You have two different light sources. Your flash is instantaneous (near enough) blink and you'll miss it. In fact, you'll probably miss it anyway, whereas other lights are continuous, you can see them all the time.

Because flash is instantaneous , your shutter speed does not affect the exposure of the flash. Hence, if flash was your only source of illumination (as in a studio) you could use any length of exposure from 1/250 (or whatever your highest sync speed is) to 3 minutes and providing your subject stayed still, you would get exactly the same picture.

When mixing ambient with flash, essentially yes, the aperture controls the flash exposure and the shutter speed controls the ambient exposure. The way I do it is: 

1. Pick aperture for desired DOF
2. Match flash power so that exposure is correct (by chimping and adjusting)
3. Set shutter speed to max sync
4. See what is illuminated by the flash
5. Bring shutter speed down to adjust ambient exposure. Stop when you like.

There's loads more here, as I recognise that that was probably the worst description ever: http://strobist.blogspot.com/2006/03/lighting-101-balancing-flash-and.html


----------



## ksmattfish (Mar 22, 2007)

guitarmy said:


> in flash photography, what should I use the aperture to control? What should I use the shutter to control?[/B]



Use aperture to control the exposure of the part of the scene that will be lit by the flash (you can also use flash power settings and distance to adjust this).  Use shutter to control the parts of the scene that will not be lit by the flash.

If you have the flash set for proper exposure of the subject, and you use a high shutter speed, dimly lit backgrounds will be very dark.  With a slow shutter speed they will be brighter, but watch out for camera shake if you are going really slow.

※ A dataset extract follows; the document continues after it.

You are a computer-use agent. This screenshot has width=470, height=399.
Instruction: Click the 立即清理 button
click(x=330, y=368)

With very bright backgrounds (like bright skies) use flash to light the subject, and set the shutter high to properly expose the sky (assuming flash sync speed doesn't get in your way).


----------



## guitarmy (Mar 22, 2007)

No, that was super helpful. Thanks! I read the Strobist all the time, but as far as I've read I hadn't really found a clearcut, concise description of flash vs. shutter vs. aperture.


----------



## Big Mike (Mar 22, 2007)

Flash photography is actually capturing two exposures...one is the flash exposure and one is the ambient exposure.  Most of the time, we want these two exposure to line up (or for one of them to be completely dominant).  It may help you if you think about the two exposures when trying to figure it out.

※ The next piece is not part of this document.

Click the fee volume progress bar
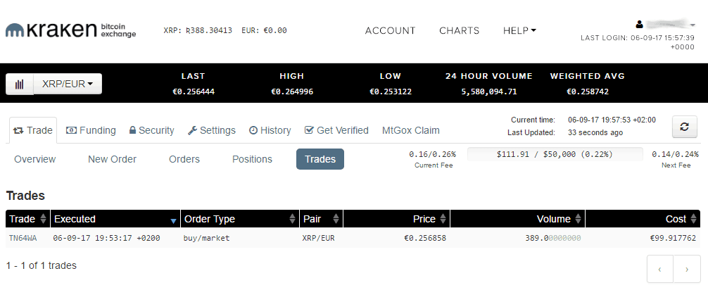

Lets say you are taking a photo of a person outside, around dusk.  It's getting dark but it's not dark yet.  If you don't use flash, it would take a rather long shutter speed to expose them properly...and that would cause blur.  So we turn on a flash, the flash fires so quickly that the blur is gone (from the subject)...but the ambient exposure is still there.  The more ambient light you get, the more of the ambient exposure will show up...along with the sharp flash exposure.  So if you used the same shutter speed that you would have needed for a shot with no flash...but with the flash, you will probably end up with a sharp subject and some 'ghosting', which is the blurriness from the long shutter speed.  If the camera and subject are fairly still, the blur won't show up much and the sharp flash exposure will dominate.

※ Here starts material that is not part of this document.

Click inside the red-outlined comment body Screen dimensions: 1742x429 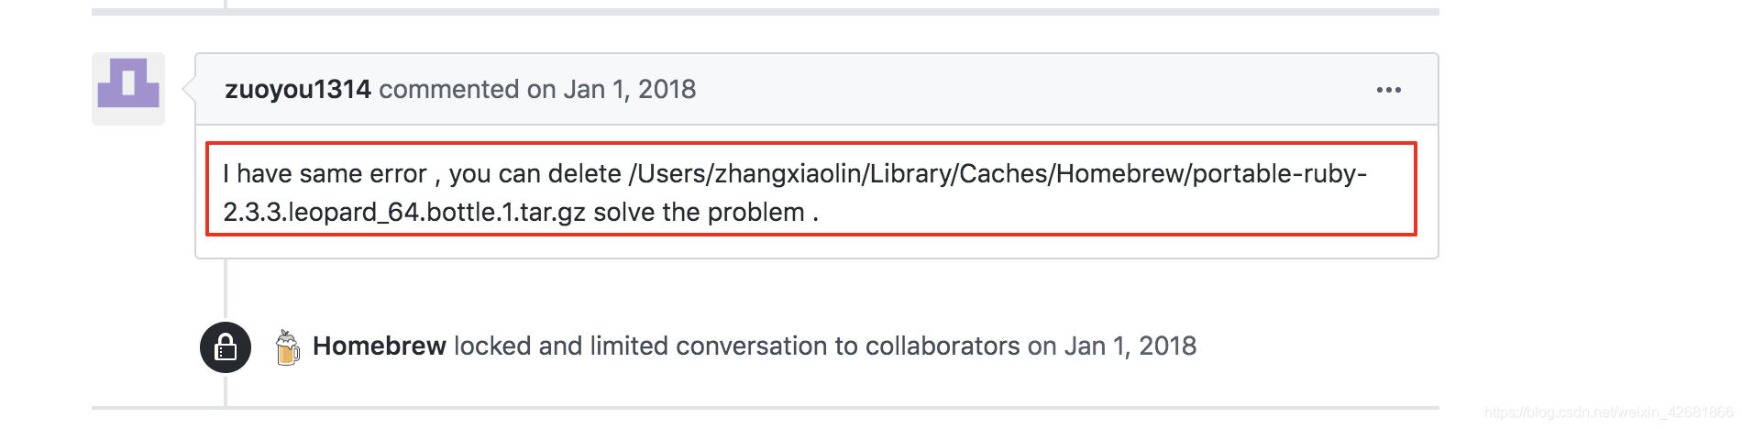[810, 189]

Now, the trick is to get a nice balance...because your flash won't light up the whole background.  So you should think about the background as a separate exposure and set your aperture and shutter speed for that (maybe under expose a little bit).  This will give you your background exposure.  Then set the flash to light up the person...this will depend on the flash power, placement and the aperture.  You may want to use less power from the flash, so that the light looks a little more 'normal'.

So that gives you your two exposures.  Depending on the light, you still have to watch out for ghosting...because if there is too much ambient light, the ambient exposure will be more prominent and the flash exposure might not be completely dominant.  It's a constant balancing game to get it right...especially when the light is changing.

I hope that wasn't too much of a ramble.


----------



## Flash Harry (Mar 22, 2007)

Set the flash to full output/manual the aperture then is opened to cover longer distance at your sync speed, if a subject is close, close down the aperture, far away open it up.

It all depends too on the model, the guide no. etc but basically this is it.


----------



## guitarmy (Mar 22, 2007)

Great info, peoples. Thanks!


----------